BTOオプションのAirTVによってテレビ視聴と録画が可能になった点は、従来モデルからの大幅な機能強化と言えるだろう。これに伴い、Windowsを起動せずに音楽CDやDVDビデオを再生できる「インスタント機能」と、Windows上のマルチメディアユーティリティである「MediaGarage」が強化されている。
インスタント機能の動画再生部分では、「動画ファイル再生」をサポートするようになった。また、音楽CDだけでなくMP3やWMAなどの音楽ファイルやデジタルカメラで撮影した静止画の表示も行えるようになっている。
Windowsを起動しなくてもAV機能を一通り使えるようになった点は大きい。パソコンの電源がOFFになっていても、DVDスーパーマルチドライブにメディアを挿入するとそのまま再生が始まる「スロットインオートプレイ」や、添付のリモコンを使った操作などが可能で、液晶テレビとHDDレコーダ機能を合わせ持つと感じに進化したと考えるとよいだろう。なおタイプAでは、電源OFFの状態でもリモコンの「音楽」ボタンを押すとインスタント機能が起動し、液晶を閉じたままで音楽ファイルを再生できる。

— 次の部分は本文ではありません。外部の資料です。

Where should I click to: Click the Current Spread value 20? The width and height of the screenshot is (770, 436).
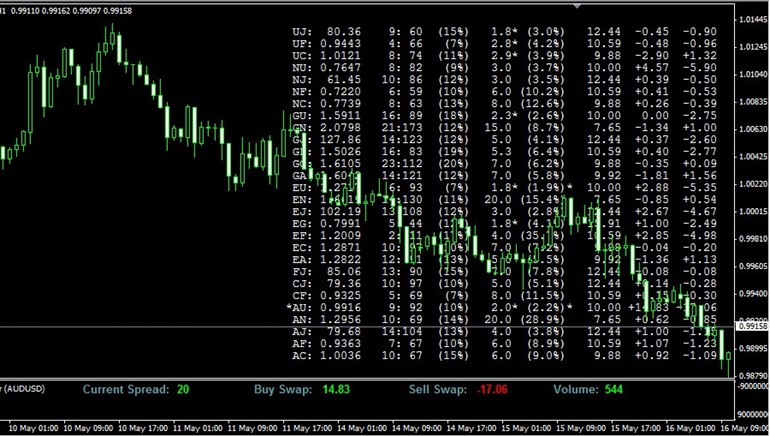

一方、Windows上のユーティリティである「MediaGarage」は、録画番組のDVDライティング機能と音楽CDのリッピング機能、そしてBIGLOBEの「BIGLOBEストリームの再生」をサポートするようになった。このMediaGarageのインタフェースはインスタント機能と共通化されており、インスタント機能、MediaGarageのどちらを使っているのかを感じさせないシームレスな作りになっている。
先述したとおり、タイプAはAirTVをBTOで選択できる。
AirTVは、有線LANまたは無線LAN(IEEE802.11a)を経由してテレビ映像をパソコン本体に送る機能を持つ周辺機器。AirTVとパソコン本体との接続設定ソフトである「AirTV設定」ツールはウィザード形式で、クリックしていくだけで簡単に接続できるようになっており、わずらわしい無線LANの設定をほぼ自動化できる。また、特殊なブロードバンド環境(PPPoEを利用しないYahoo!BBやCATVインターネットなど)や自分の手で詳細な設定を行いたいユーザー向けに「マニュアル設定」を用意しており、ほとんどのブロードバンド環境とAirTVを共存させることが可能になっている。
AirTVセットモデルにはMediaGarage以外に、同社のテレビ録画/視聴ソフトである「SmartVision」も搭載されている。また、2005年の夏モデルからテレビチューナ搭載モデルに採用された高画質化エンジン「VISITAL(ビジタル)」がより強化され、さらに高画質でテレビ映像を楽しむことができるようになった。
前モデルでは「動き対応I/P変換」「60フレーム映像表示」といった高画質化が図られたが、本モデルはそれらに加え、ライブ/録画に関わらず、テレビの映像ソースであれば高画質表示が可能となった。具体的には、映像の斜め線のジャギーを低減する「斜め線補正」、輪郭を検出して強調表示する「輪郭強調(エッジエンハンス)」、ワイド液晶で4:3の画面をごく自然な表示に見せる「ノンリニアスケーリング」、長時間モードで録画した番組の画質改善など、いずれも高画質化エンジンの強化によって実現されているのだ。
この画質向上はMediaGarageにも反映されており、SmartVision以外でテレビを視聴/再生しても、高画質な映像を楽しめるようになっているのである。